# [Given data]
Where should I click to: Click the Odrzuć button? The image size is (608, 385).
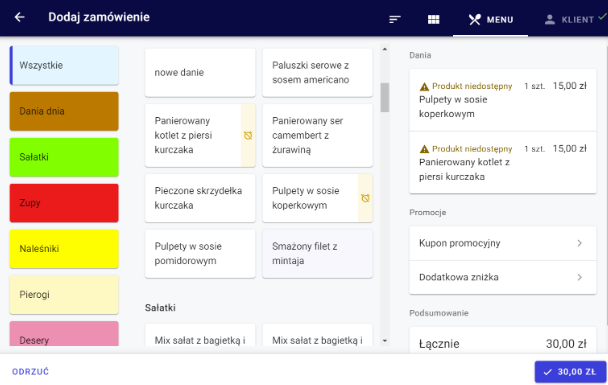(x=30, y=371)
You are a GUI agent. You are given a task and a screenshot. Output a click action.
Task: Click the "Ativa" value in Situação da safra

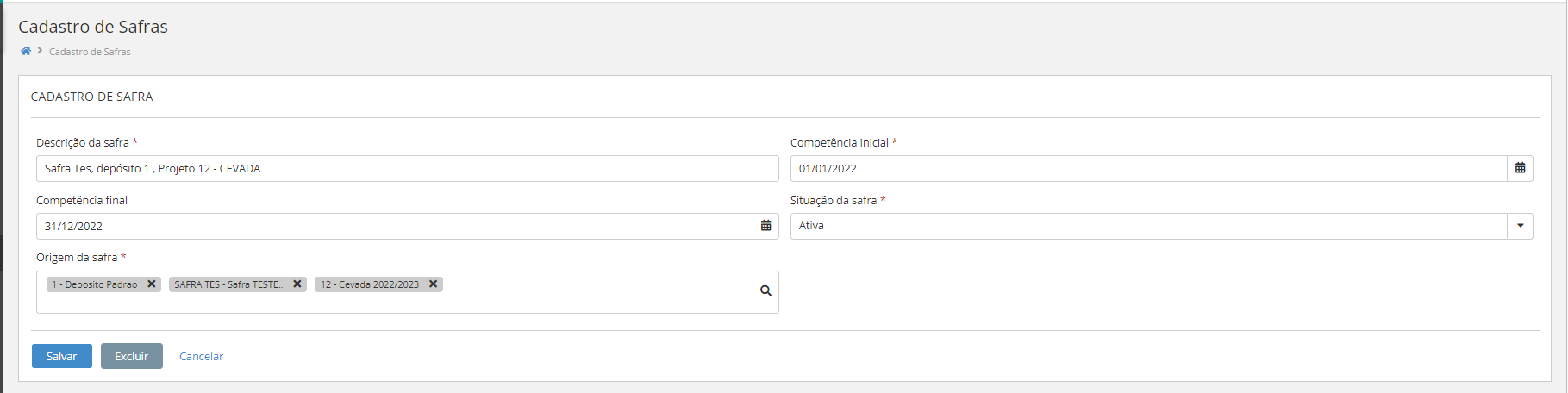(x=811, y=226)
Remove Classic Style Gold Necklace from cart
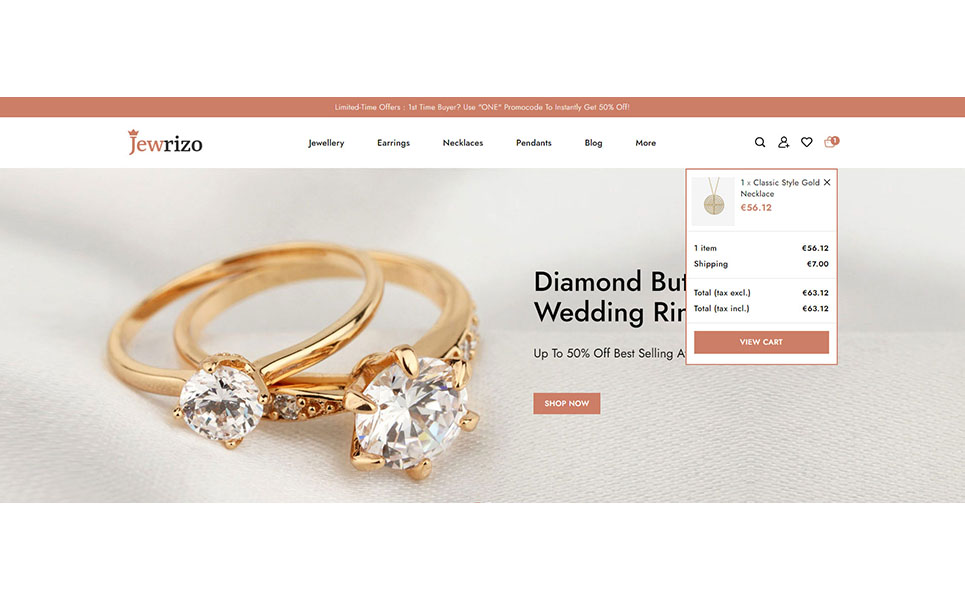 pyautogui.click(x=827, y=182)
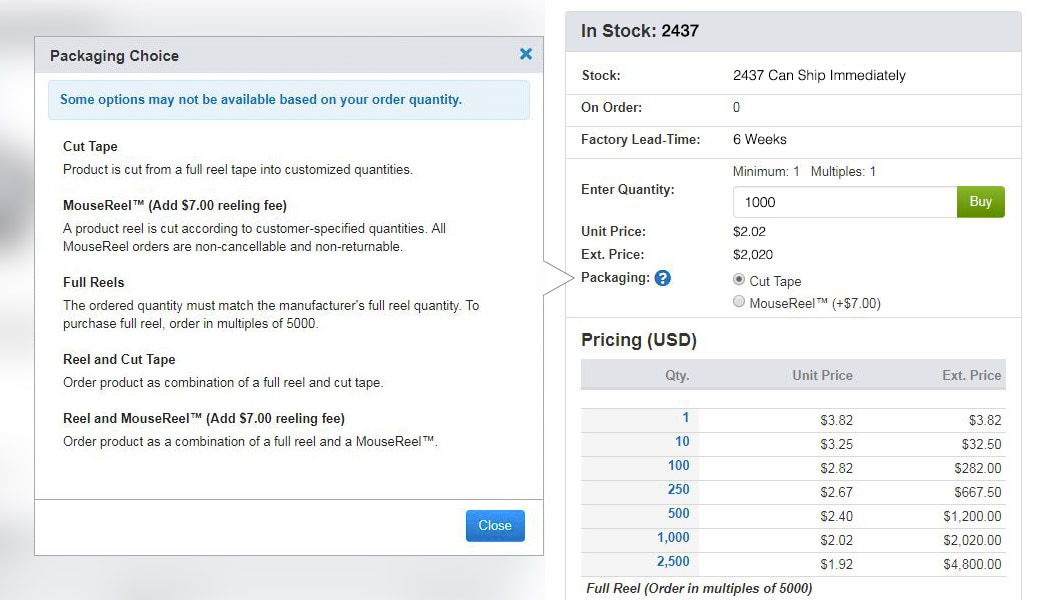Image resolution: width=1054 pixels, height=600 pixels.
Task: Click the 1,000 quantity price break
Action: [x=673, y=538]
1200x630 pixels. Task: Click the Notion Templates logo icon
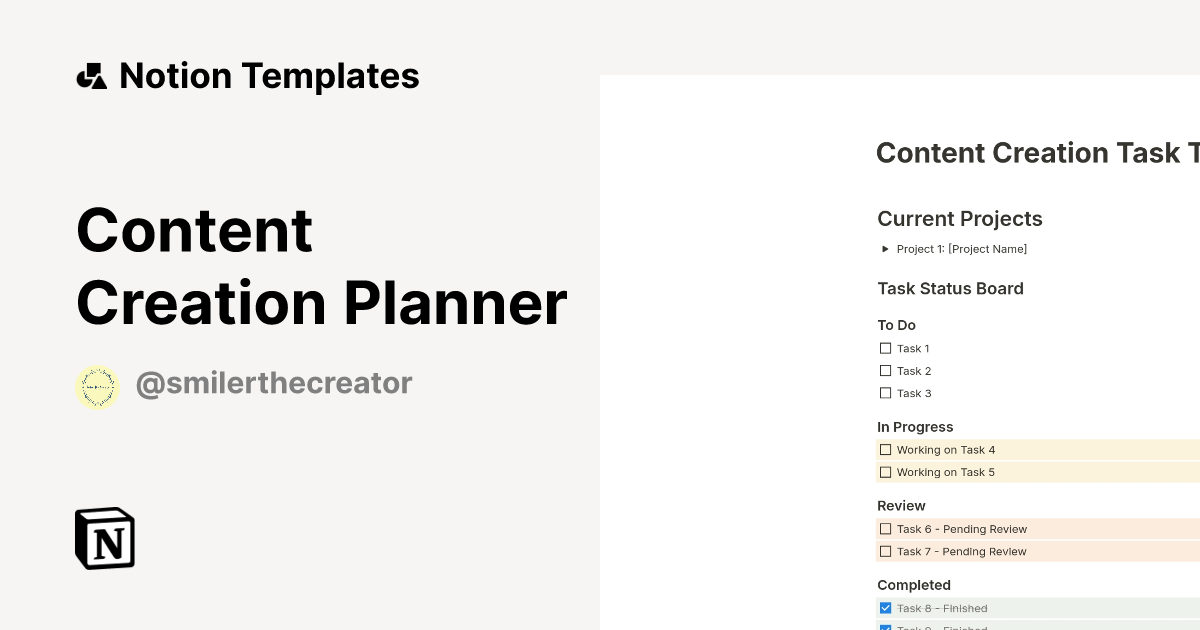pos(92,75)
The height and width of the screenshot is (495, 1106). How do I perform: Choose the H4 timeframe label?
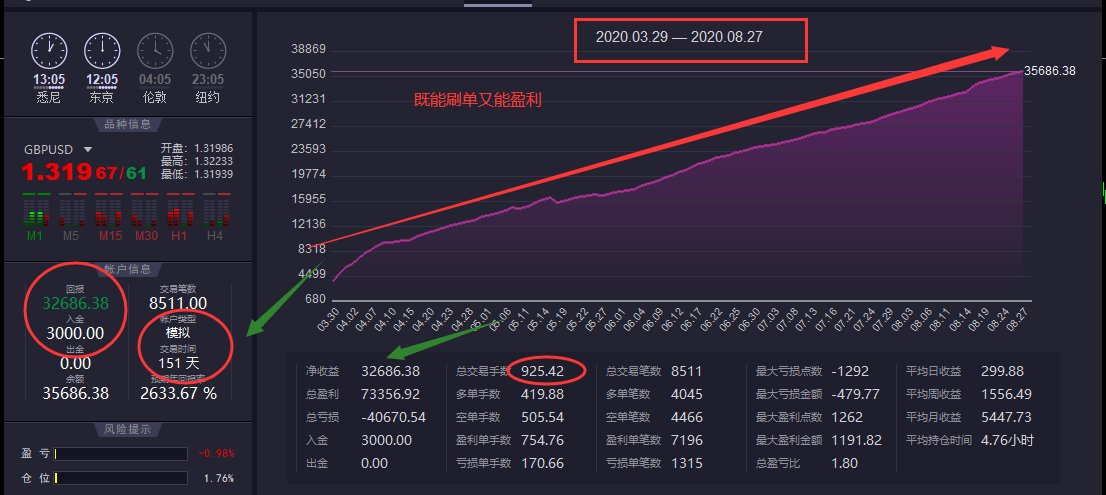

# [Exercise objective]
Repeat the data above exactly, but not the pictures.

# [The completed task]
Where should I click to: Click the Odrzuć button? The image size is (608, 385).
(x=30, y=371)
You are a GUI agent. You are given a task and a screenshot. Output a click action.
Task: Click the "Ativa" value in Situação da safra

(x=811, y=226)
Remove Classic Style Gold Necklace from cart
 pyautogui.click(x=827, y=182)
Image resolution: width=1054 pixels, height=600 pixels.
Task: Click the 1,000 quantity price break
Action: [x=673, y=538]
1200x630 pixels. Task: Click the Notion Templates logo icon
pos(92,75)
The height and width of the screenshot is (495, 1106). How do I perform: Choose the H4 timeframe label?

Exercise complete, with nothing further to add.